**Brief:**
The stretch wanted below opens at the line containing "Open Photos Options dialog" and closes at the line containing "has height=157, width=230.". Please return it exactly, with no other lines.

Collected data

--- START ---

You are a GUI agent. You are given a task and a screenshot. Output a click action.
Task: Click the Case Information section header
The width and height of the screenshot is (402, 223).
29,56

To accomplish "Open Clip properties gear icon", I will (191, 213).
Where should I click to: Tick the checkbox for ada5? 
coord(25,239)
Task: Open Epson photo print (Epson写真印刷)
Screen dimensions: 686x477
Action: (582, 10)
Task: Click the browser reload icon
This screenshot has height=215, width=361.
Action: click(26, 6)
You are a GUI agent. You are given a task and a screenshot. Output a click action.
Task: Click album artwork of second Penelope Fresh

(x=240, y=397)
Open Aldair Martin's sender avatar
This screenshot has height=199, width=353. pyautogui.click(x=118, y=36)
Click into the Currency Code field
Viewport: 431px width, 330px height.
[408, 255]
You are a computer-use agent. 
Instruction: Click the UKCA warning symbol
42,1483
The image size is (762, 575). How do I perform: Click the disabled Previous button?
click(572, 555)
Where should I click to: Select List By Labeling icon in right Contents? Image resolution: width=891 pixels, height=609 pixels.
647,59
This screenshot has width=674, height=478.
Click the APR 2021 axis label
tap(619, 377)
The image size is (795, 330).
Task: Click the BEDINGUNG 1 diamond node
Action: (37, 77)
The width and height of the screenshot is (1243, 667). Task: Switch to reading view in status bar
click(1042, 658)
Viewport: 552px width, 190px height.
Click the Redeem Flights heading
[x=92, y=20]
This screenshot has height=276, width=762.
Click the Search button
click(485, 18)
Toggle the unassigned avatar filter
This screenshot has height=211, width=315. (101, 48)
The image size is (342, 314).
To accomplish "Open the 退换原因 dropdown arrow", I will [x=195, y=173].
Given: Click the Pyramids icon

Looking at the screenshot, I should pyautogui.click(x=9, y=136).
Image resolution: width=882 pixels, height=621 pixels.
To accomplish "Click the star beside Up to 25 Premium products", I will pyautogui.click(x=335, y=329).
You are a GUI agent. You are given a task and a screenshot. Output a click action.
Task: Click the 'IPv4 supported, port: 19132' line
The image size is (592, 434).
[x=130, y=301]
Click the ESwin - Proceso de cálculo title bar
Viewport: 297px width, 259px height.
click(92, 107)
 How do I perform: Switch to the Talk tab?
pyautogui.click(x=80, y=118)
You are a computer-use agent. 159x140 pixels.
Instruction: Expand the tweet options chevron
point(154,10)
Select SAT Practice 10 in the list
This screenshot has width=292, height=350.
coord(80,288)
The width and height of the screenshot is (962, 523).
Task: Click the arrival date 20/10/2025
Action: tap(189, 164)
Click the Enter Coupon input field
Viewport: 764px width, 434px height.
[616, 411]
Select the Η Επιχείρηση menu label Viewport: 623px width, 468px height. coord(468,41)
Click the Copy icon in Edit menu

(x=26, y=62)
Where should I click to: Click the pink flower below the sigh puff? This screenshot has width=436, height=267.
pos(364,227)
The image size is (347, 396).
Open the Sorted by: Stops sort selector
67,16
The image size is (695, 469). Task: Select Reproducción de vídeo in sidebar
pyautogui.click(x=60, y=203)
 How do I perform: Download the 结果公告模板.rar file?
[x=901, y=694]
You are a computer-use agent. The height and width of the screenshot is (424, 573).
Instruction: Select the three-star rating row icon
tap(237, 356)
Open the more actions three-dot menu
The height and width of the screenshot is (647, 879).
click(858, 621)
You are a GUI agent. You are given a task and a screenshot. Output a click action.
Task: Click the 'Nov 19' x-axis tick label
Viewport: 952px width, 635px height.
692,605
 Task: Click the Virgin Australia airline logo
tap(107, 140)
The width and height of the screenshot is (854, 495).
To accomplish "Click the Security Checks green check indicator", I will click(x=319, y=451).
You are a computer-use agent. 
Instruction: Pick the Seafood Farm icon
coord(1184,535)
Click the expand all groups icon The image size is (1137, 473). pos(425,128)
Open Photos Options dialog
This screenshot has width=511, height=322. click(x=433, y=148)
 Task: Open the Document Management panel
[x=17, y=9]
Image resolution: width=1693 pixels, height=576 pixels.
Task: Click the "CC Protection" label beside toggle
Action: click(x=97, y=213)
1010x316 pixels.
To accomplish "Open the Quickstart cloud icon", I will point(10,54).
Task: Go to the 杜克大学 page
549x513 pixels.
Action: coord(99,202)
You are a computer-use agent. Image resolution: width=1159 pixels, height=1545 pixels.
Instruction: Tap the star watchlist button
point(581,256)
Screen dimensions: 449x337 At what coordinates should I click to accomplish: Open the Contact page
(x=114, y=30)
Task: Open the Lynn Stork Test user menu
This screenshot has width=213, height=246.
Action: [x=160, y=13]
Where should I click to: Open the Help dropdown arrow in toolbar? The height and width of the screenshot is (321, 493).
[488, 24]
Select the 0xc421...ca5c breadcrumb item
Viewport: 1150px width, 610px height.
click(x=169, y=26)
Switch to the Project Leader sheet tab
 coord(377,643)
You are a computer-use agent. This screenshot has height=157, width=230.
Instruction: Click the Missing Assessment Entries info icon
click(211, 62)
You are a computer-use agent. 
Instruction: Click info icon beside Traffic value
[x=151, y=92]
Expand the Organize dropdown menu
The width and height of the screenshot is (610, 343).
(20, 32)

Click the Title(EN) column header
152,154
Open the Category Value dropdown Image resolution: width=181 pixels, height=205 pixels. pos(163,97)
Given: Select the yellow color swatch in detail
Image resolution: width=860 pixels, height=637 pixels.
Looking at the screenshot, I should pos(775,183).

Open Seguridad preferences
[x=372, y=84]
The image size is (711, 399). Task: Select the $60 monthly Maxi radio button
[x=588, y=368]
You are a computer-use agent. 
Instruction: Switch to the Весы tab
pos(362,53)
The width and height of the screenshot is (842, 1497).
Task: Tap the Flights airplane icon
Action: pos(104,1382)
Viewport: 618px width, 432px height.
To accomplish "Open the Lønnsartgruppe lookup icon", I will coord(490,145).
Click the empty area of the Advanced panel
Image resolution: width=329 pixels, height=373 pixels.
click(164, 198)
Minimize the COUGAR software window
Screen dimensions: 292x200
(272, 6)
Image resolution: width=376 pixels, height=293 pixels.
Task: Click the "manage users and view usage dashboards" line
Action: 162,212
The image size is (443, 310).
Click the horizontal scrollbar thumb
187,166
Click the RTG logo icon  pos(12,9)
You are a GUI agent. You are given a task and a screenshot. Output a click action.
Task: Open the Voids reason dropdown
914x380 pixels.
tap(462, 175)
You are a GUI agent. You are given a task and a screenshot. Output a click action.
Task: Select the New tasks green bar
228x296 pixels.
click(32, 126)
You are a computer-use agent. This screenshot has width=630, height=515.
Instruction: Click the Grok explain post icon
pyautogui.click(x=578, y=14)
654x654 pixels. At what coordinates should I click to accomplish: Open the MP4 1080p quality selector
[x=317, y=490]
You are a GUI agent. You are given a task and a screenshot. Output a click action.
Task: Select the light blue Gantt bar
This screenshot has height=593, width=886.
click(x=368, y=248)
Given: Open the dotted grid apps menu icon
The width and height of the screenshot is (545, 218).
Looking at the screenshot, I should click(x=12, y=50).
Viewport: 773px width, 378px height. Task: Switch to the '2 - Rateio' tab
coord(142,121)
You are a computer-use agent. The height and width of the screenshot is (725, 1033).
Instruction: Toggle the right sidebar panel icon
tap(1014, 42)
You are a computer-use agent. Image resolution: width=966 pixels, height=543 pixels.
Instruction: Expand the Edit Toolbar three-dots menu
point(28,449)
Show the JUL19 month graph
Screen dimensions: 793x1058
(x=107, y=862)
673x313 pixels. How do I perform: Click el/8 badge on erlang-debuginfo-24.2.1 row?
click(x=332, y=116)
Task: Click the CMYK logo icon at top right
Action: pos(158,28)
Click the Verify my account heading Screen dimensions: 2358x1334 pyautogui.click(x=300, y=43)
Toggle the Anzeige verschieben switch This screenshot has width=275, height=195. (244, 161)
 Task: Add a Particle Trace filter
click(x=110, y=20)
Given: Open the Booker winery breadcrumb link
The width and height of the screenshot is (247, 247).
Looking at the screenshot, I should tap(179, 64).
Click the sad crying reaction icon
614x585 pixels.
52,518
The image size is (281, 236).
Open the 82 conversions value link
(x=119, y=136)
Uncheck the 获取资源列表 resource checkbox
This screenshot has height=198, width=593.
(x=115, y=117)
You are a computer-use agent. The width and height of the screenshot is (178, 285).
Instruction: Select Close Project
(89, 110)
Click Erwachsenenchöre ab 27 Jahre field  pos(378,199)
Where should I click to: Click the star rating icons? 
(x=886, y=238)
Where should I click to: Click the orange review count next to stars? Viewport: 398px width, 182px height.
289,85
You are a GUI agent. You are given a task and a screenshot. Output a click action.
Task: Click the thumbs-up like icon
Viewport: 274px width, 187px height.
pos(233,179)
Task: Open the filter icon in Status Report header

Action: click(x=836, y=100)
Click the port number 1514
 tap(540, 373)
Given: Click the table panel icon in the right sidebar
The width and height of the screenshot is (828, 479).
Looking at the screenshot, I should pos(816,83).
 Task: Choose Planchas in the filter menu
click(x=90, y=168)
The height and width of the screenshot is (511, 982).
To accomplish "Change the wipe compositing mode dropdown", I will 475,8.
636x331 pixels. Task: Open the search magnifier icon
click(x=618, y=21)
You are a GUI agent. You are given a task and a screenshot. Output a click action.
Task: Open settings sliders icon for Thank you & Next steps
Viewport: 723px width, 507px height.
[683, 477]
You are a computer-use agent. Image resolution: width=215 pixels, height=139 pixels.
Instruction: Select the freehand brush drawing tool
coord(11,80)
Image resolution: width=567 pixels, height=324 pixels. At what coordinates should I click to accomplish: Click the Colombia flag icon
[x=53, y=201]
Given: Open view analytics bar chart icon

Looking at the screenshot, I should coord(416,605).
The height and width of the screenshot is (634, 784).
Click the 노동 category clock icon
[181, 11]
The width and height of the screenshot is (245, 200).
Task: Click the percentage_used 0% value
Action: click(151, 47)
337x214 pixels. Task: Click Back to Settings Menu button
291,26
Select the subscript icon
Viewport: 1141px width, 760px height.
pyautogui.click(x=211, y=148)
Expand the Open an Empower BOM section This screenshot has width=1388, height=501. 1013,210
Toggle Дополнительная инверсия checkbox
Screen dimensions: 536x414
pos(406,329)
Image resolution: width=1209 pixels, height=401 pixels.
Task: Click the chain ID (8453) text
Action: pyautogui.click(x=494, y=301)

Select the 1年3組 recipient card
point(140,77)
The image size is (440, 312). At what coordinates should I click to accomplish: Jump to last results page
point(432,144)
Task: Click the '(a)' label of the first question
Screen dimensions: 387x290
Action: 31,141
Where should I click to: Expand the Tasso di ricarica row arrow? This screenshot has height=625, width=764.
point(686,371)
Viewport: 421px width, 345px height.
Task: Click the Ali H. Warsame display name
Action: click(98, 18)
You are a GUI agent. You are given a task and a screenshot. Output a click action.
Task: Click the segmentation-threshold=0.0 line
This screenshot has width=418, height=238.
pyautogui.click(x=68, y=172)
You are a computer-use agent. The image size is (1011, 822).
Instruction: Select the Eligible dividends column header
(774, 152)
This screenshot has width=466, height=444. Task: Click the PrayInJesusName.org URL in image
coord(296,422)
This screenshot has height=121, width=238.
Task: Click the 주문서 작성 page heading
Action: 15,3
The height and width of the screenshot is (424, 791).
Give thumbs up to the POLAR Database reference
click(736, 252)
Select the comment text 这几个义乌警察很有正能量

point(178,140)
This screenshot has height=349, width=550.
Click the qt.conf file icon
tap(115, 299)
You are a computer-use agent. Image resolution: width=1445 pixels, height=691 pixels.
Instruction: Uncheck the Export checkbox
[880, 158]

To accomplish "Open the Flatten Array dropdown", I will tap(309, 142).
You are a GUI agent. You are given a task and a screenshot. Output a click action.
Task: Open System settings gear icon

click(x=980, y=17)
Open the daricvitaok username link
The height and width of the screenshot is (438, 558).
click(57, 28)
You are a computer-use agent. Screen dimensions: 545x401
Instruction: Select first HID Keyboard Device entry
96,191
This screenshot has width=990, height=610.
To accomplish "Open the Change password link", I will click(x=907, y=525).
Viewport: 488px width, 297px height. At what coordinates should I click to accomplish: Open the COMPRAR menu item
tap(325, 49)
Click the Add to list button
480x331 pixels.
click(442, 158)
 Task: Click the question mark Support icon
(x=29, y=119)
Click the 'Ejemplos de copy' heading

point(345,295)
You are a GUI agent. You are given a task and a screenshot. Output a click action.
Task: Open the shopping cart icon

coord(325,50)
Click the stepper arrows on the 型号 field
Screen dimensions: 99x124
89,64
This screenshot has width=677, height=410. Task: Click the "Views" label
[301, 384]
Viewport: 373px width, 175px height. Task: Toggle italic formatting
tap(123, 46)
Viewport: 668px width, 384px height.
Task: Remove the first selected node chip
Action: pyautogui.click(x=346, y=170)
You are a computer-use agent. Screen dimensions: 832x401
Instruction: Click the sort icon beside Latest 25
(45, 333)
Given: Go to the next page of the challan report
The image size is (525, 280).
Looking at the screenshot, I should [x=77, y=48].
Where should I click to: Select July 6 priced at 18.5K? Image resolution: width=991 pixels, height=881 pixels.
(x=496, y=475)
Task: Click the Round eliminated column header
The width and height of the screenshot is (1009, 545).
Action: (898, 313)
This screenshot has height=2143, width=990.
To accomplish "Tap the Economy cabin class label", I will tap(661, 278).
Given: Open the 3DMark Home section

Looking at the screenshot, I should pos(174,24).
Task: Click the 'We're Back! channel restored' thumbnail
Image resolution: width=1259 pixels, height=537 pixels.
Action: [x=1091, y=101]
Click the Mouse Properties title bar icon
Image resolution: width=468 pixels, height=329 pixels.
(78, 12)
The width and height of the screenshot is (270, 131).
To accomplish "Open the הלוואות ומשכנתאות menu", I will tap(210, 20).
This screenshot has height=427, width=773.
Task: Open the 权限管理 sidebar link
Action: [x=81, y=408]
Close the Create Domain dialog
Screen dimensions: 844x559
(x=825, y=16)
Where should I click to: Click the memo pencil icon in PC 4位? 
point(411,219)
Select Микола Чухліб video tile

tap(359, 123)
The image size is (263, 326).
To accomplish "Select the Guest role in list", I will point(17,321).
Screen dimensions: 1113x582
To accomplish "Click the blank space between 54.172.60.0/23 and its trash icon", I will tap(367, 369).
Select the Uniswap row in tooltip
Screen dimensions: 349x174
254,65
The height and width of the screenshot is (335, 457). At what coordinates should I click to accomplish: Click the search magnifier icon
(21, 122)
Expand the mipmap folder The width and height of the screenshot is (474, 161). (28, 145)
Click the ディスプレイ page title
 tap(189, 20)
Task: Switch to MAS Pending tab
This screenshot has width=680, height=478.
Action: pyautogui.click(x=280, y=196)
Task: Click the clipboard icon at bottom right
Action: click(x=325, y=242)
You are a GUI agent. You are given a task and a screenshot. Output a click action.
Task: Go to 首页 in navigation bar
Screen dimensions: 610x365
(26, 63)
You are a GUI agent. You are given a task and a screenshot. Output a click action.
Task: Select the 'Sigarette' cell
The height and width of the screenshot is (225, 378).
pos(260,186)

--- END ---

**Solution for this exercise:**
Open Photos Options dialog
This screenshot has width=511, height=322. click(x=433, y=148)
 Task: Open the Document Management panel
[x=17, y=9]
Image resolution: width=1693 pixels, height=576 pixels.
Task: Click the "CC Protection" label beside toggle
Action: click(x=97, y=213)
1010x316 pixels.
To accomplish "Open the Quickstart cloud icon", I will point(10,54).
Task: Go to the 杜克大学 page
549x513 pixels.
Action: coord(99,202)
You are a computer-use agent. Image resolution: width=1159 pixels, height=1545 pixels.
Instruction: Tap the star watchlist button
point(581,256)
Screen dimensions: 449x337 At what coordinates should I click to accomplish: Open the Contact page
(x=114, y=30)
Task: Open the Lynn Stork Test user menu
This screenshot has width=213, height=246.
Action: [x=160, y=13]
Where should I click to: Open the Help dropdown arrow in toolbar? The height and width of the screenshot is (321, 493).
[488, 24]
Select the 0xc421...ca5c breadcrumb item
Viewport: 1150px width, 610px height.
click(x=169, y=26)
Switch to the Project Leader sheet tab
 coord(377,643)
You are a computer-use agent. This screenshot has height=157, width=230.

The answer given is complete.